Rangin’s team trained several key designers and developers at Zoom on accessibility, and even provided an on-site training session at Zoom headquarters.

Today, the accessibility lead at Zoom is Alex Mooc, a 2018 UW graduate with a degree in Human Centered Design & Engineering. While a student, Mooc worked on Rangin’s team and participated extensively in the Zoom collaboration, said Terrill Thompson, an IT accessibility manager in ATS.

“We continue to work actively with Zoom, focusing now on issues related to captioning and live sign language interpretation,” he said. “We’re also helping the company with other accessibility issues that have surfaced during their time of recent unprecedented growth,” Thompson said.

“Given the critical role that Zoom is playing in remote teaching and learning at UW — and because the entire world has to also be online — our work in ATS to help improve Zoom’s accessibility enables people with disabilities worldwide to continue to participate, whether that be in education, their work, or interactions and activities in society,” Thompson said.

Zoom is not ATS’s sole concern.
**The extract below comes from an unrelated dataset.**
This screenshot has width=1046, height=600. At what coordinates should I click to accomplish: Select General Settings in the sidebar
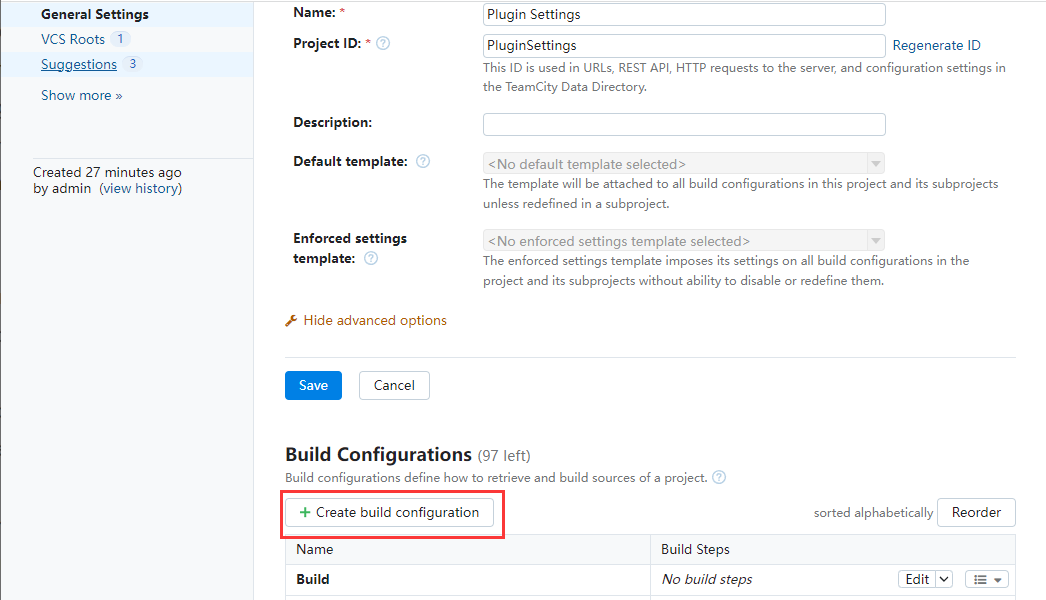point(95,15)
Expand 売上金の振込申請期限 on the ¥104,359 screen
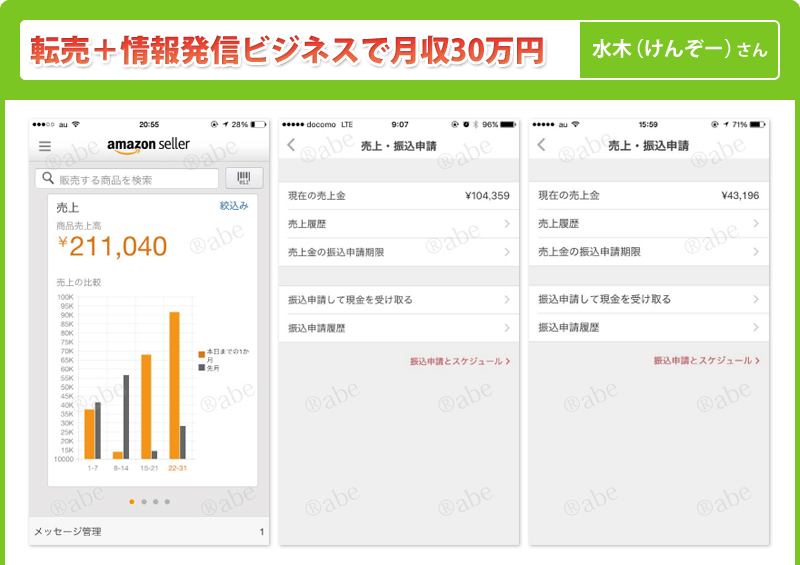 507,252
There are still many accessibility issues that need to be addressed to make online learning accessible to all students with disabilities, Thompson said. This includes making sure that all video presentations are captioned, that online tools can be operated with the keyboard alone for those who cannot operate a mouse, and that documents and web pages are formatted so that they can be understood by screen reader technology that reads aloud text-based content to individuals who are blind.

UW-IT’s accessibility experts consulted for COVID-19 resources

Accessibility experts in UW-IT have been busy in other areas, including in two projects precipitated by the pandemic:

In March, UW Medicine reached out to ATS to ensure its digital communications about COVID-19 were fully accessible. ATS staff provided feedback and in-depth training to UW Medicine web designers and developers on web accessibility, and remediated several PDF documents for accessibility as part of its free PDF accessibility remediation service. ATS staff also helped caption key UW Medicine videos as part of its free Video Captioning service.

The City of Seattle also reached out before launching the “Find Nearby Restaurant” web app, which enabled Seattle residents to find local businesses that were still providing delivery or takeout during the COVID-19 pandemic.

The city worked with Rangin and his team to ensure that the accessible version of the Find Nearby Restaurant app is accessible to screen reader users.

The Accessibility team is now challenging the entire University system to help make websites, online courses, digital documents and videos more accessible to individuals with disabilities.

The IT Accessibility Challenge 2020, which runs from May through October, centers around 20 simple tasks that faculty and staff can take on. Visit the ATS website to learn more about making online courses accessible to everyone.

“In times of crisis, it helps to see the effects of our collective work,” Rangin said. “I am so proud of the UW and the work we have done in ATS. We made the transition so much easier for many people in our community. Let’s continue to build on that work.”